If you live in Texas but need to buy, sell, or inherit real estate in the Dominican Republic, you usually cannot manage the closing yourself from abroad. Instead, you sign a poder (power of attorney) authorizing a trusted person or lawyer in the DR to act for you. Getting that document to work locally is where most people get stuck, because a defective power of attorney can stall a title transfer.
This page explains how to prepare a Texas power of attorney that Dominican notaries and the Registro de Títulos will accept.
What an apostille is
An apostille is a certificate that authenticates a public document — a notary's signature, a court seal, a registrar's certification — so it will be accepted by authorities in another country. For countries in the Hague Apostille Convention, the apostille is the finish line. For countries outside it, the same Texas certificate is the first step in a short legalization chain.
Does an apostille work in the Dominican Republic?
Yes. The Dominican Republic is a member of the Hague Apostille Convention, so a Texas document carrying a Texas apostille is recognized in the DR without further consular legalization. You do not need to visit a Dominican consulate to authenticate an already-apostilled U.S. document.

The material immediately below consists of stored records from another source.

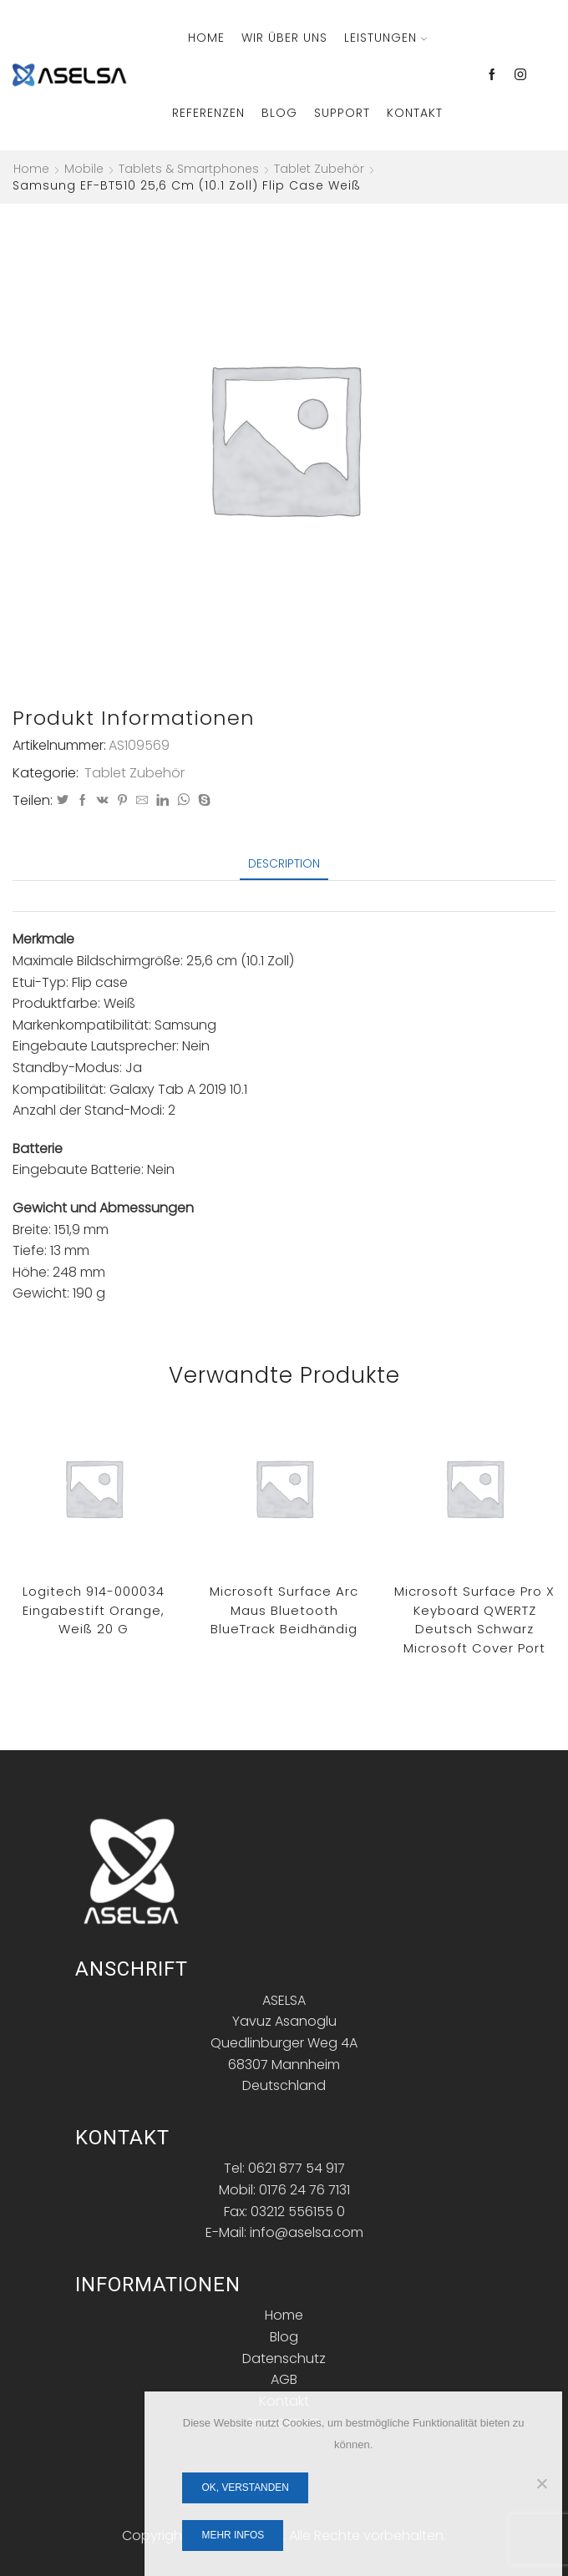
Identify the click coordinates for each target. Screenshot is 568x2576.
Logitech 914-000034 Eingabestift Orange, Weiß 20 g (94, 1609)
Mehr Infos (233, 2535)
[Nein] (541, 2483)
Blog (279, 112)
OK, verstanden (245, 2487)
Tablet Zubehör (319, 168)
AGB (284, 2379)
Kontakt (415, 112)
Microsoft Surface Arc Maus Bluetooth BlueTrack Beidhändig (284, 1609)
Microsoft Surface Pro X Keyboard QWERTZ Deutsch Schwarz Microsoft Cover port (474, 1619)
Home (206, 37)
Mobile (84, 168)
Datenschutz (284, 2358)
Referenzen (208, 112)
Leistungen (385, 37)
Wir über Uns (284, 37)
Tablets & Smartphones (189, 168)
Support (342, 112)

You may read about a bilateral objection between the Dominican Republic and Germany. That dispute is limited to documents between those two countries and does not affect U.S.-issued apostilles, which the Dominican Republic continues to accept. Remember, too, that an apostille only authenticates the U.S. notary's signature; any English document will still need a Spanish translation.
How the Texas Secretary of State apostille works
Texas apostilles come from a single office: the Secretary of State's Authentications Unit in Austin. There is no county-clerk step — a document notarized by any Texas notary, in any of the 254 counties, goes straight to the state. Since October 2023 Texas issues one Universal Apostille (Form 2102) that works for every destination, whether or not the country belongs to the Hague Apostille Convention.
The state fee is $15 per document. Mailed requests can take up to 25 business days; in-person and appointment service in Austin is same-day for up to 10 documents, and a bulk drop-box handles larger batches in 24–48 hours. There is no online submission — every request is handled by mail or in person. Certified copies of vital records (birth, death, marriage, divorce) must be less than five years old.